What motivates the scientists? They have no right — legally or ethically — to demand that their names be removed from a bibliography composed by researchers with whom they disagree. Their names probably appear in hundreds or thousands of bibliographies accompanying other articles or in books with which they disagree. Do they plan to sue hundreds or thousands of their colleagues? The proper response is to engage in scholarly debate, not demand imperiously that the other side redact its publications.

It’s pretty masterful, isn’t it? For consider again the phrasing in their initial communication: ‘authors or coauthors of peer-reviewed scientific articles confirming that climate change is a natural phenomenon’. Not a lot of room there for the subtle reworking they then go for. And they continue:

Many of the complaining scientists have crossed the line between scientific research and policy advocacy. They lend their credibility to politicians and advocacy groups who call for higher taxes and more government regulations to “save the world” from catastrophic warming … and not coincidentally, to fund more climate research. They are embarrassed — as they should be — to see their names in a list of scientists whose peer-reviewed published work suggests the modern warming might be due to a natural 1,500-year climate cycle……. the point should be obvious: There is no scientific consensus that global warming is a crisis.

Now that’s bad enough, because the actual statements from the scientists referenced:

I have NO doubts ..the recent changes in global climate ARE man-induced. I insist that you immediately remove my name from this list since I did not give you permission to put it there.”

or

I don’t believe any of my work can be used to support any of the statements listed in the article.”

On a side issue, entertaining, isn’t it, to see a supposedly libertarian organisation denying individual autonomy to those who it references? I guess the collective trumps all. Erm.. who again are the collective?

But this is all background. What of the report itself?

It makes for interesting reading. It attempts to demolish, in a fairly predictable fashion, the bona fides of the IPCC, then curiously attempts to have its cake and eat it. It agrees that climate change may be occurring but that the effects are ‘minimal’, indeed even congenial to human civilisation.

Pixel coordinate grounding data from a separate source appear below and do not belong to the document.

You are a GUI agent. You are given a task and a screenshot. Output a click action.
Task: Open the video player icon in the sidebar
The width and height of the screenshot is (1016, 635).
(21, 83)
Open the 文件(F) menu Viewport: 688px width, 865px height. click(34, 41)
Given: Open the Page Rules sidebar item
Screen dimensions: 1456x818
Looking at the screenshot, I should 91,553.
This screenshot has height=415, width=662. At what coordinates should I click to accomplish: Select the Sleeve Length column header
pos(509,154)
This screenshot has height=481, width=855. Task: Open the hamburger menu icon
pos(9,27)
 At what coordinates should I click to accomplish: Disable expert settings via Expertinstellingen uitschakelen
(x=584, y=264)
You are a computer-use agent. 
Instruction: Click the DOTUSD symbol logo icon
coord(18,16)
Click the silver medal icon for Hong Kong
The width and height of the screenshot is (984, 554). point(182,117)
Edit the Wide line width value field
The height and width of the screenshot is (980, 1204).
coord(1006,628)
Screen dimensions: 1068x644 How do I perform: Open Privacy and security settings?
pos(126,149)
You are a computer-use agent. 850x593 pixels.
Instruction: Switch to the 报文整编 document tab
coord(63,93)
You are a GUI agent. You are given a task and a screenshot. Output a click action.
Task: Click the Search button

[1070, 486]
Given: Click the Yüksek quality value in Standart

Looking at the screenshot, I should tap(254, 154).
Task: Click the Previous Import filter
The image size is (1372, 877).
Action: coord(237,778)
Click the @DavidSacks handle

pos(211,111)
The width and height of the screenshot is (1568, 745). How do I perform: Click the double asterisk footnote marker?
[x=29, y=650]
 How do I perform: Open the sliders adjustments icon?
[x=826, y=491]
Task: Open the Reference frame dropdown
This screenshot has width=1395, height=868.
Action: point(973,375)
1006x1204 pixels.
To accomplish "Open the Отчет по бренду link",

Our findings, if sustained, point to natural causes and a moderate warming trend with beneficial effects for humanity and wildlife.

Go wildlife. Hope the humans have waterproofs.

If, for whatever reason, a modest warming were to occur – even one that matches temperatures seen during the Medieval Warm Period of around 1100 AD or the much larger ones recorded during the Holocene Climate Optimum of some 6,000 years ago – the impact would not be damaging but would probably be, on the whole, beneficial.

But then consider the following. On various outlets the 24 contributors are described as ‘some of the brightest names in the climate field’, climate experts, university professors and ‘well reputed’ and even ‘reknowned’ scientists. Hmmm…. let’s see about that.

Warren Anderson
United States
Dennis Avery
United States
Franco Battaglia
Italy
Robert Carter
Australia
Richard Courtney
United Kingdom
Joseph d’Aleo
United States
Fred Goldberg
Sweden
Vincent Gray
New Zealand
Kenneth Haapala
United States
Klaus Heiss
Austria
Craig Idso
United States
Zbigniew Jaworowski
Poland
Olavi Karner
Estonia
Madhav Khandekar
Canada
William Kininmonth
Australia
Hans Labohm
Netherlands
Christopher Monckton
United Kingdom
Lubos Motl
Czech Republic
Tom Segalstad
Norway
S. Fred Singer
United States
Dick Thoenes
Netherlands
Anton Uriarte
Spain
Gerd Weber
Germany

It’s a good list, but if we go to realclimate.org change we see that the provenance of these fine fellows is as follows:

Contributors (info from Source Watch http://www.sourcewatch.org and other sources)

Warren Anderson, US
(co-author of Fire and Ice)

Dennis Avery, US
(director of the Center for Global Food Issues, Hudson Institute)

Franco Battaglia, Italy
(professor of environmental chemistry at the University of Modena)

Robert Carter, Australia
(”Professor Carter, whose background is in marine geology, appears to have little, if any, standing in the Australian climate science community;” well known climate change skeptic)

Richard Courtney, UK
(Technical Editor for CoalTrans International (journal of the international coal trading industry), was a Senior Material Scientist of the National Coal Board and a Science and Technology spokesman of the British Association of Colliery Management)

Joseph d’Aleo, US
(retired meteorologist & well known climate change skeptic)

Fred Goldberg, Sweden
(associate professor at the Royal School of Technology in Stockholm)

Vincent Gray, New Zealand
(founding member New Zealand Climate Science Coalition, which has the stated aim of “refuting what it believes are unfounded claims about anthropogenic (man-made) global warming.”)

Klaus Heiss, Austria
(economist, Science & Environmental Policy Project)

Craig Idso, US
(founder and chairman of the board of the Center for the Study of Carbon Dioxide and Global Change, funded by Western Fuels and Exxon Mobil)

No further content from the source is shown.